I, Eleazar, commander of forces loyal to Lord DeSpencer of Ainwick, by order of my lord, attached to the service of Lord Lockesley, to assist him in enforcing laws forbidding the peasants to assemble themselves without permission of the Crown, entered the woods south of Dumphries, in the company of Lord Lockesley and two fellow knights, named Guiles and Lambert.

Approaching from the west, we observed two clerics preaching to a group of peasants.

As ordered, we concealed ourselves at the edge of the woods and waited. If the peasants peaceably dispersed when confronted by their treason, they may be allowed to go home.

As we waited in concealment, Lord Lockesley rode boldly forward, crying "In the Name of the King..."

His cry was suddenly silenced as the peasants began to flee in all directions.

We watched in horror as Lockesley fell mortally wounded from the saddle! But from our distant vantage point, I could not immediately determine the source of the danger. I raised my sword to order our men forward in defense of the emissaries of the King, and took one last second to determine the proper angle of assault.

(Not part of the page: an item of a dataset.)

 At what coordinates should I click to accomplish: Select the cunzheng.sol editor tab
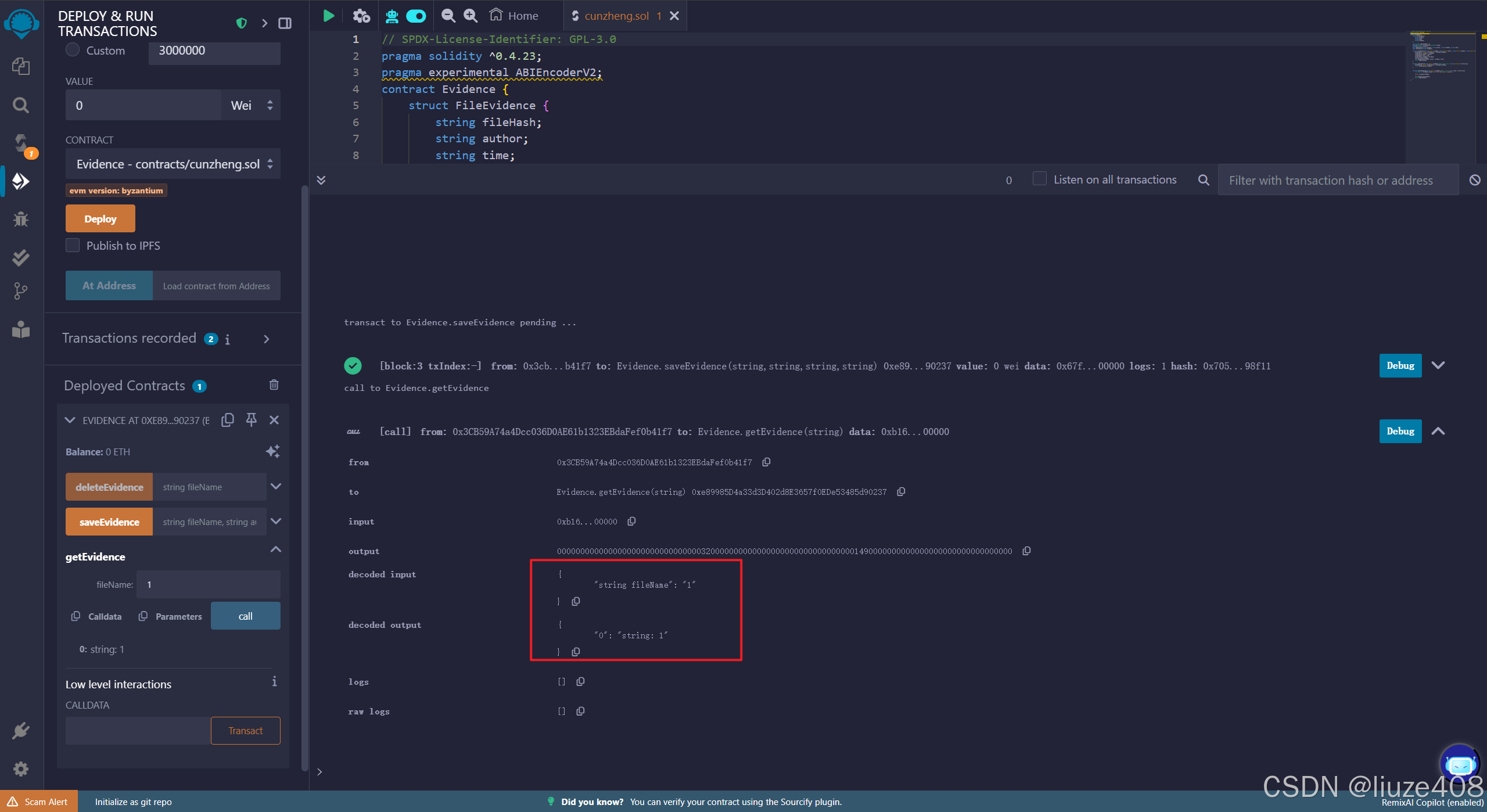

From across the field, I spotted the source of the peasants' terror: Riders, Irish by my reckon, and six in number. I prepared to sound the charge to dispatch these brigands.

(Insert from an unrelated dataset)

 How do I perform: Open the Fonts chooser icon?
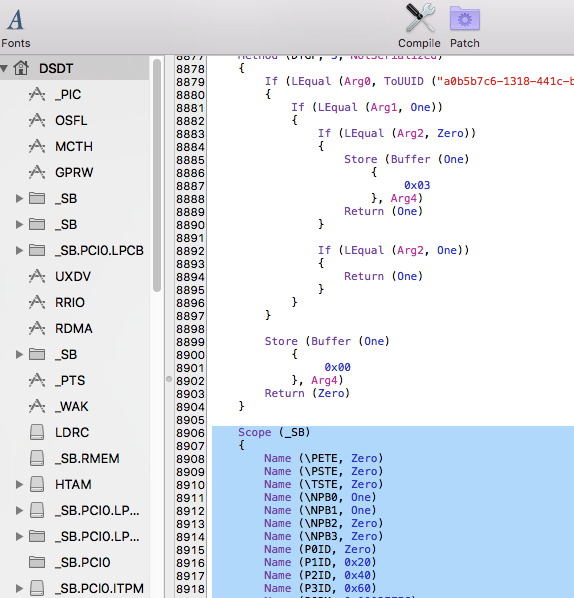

I watched our two remaining knights for their lead, but they seemed transfixed by the body of Lockesley. Their hesitance cast a shadow across my own heart.

Suddenly, the event took on a new clarity as I spotted Lockesley's murderers: French crossbows, occupying the high ground to the south of the battle (for it now surely was one, and no longer a simple police action). I could see they were preparing to fire again, what would surely be a murderous rain from their perch high above an excellent field of fire. In an instant, my plan changed with the fluidity of the situation, and I prepared to order my men southeast to attack the shooters by a fearless charge up the more gentle slope behind the crossbowmen.

To my great dismay, as I turned to issue the order to charge, I caught a glimpse of yellow to the north: Lord Lambert was fleeing, lying close along the neck of his mount to hasten his departure and save his own skin. Guiles, too, had fled, but I could see he had turned to rally, finding his courage too late.

With our employer dead, and both his compatriots fled (at the time), we no longer had orders in this matter. Though I certainly recognize our loyalty to the King, mercenaries that we are, suicidal charges command a higher price than we were being paid. I sounded the retreat and lagged behind my men to see if the enemy would pursue.

The dogs pursued as far as the woods, but then contented themselves to despoil the body of the valiant Lockesley. I led my men south to report the villianous acts of these foreigners to the Crown. It was heard more than once within my hearing that Scotland would pay for this act of open WAR! As a mercenary, I have found that BOTH sides pay, and pay handsomely.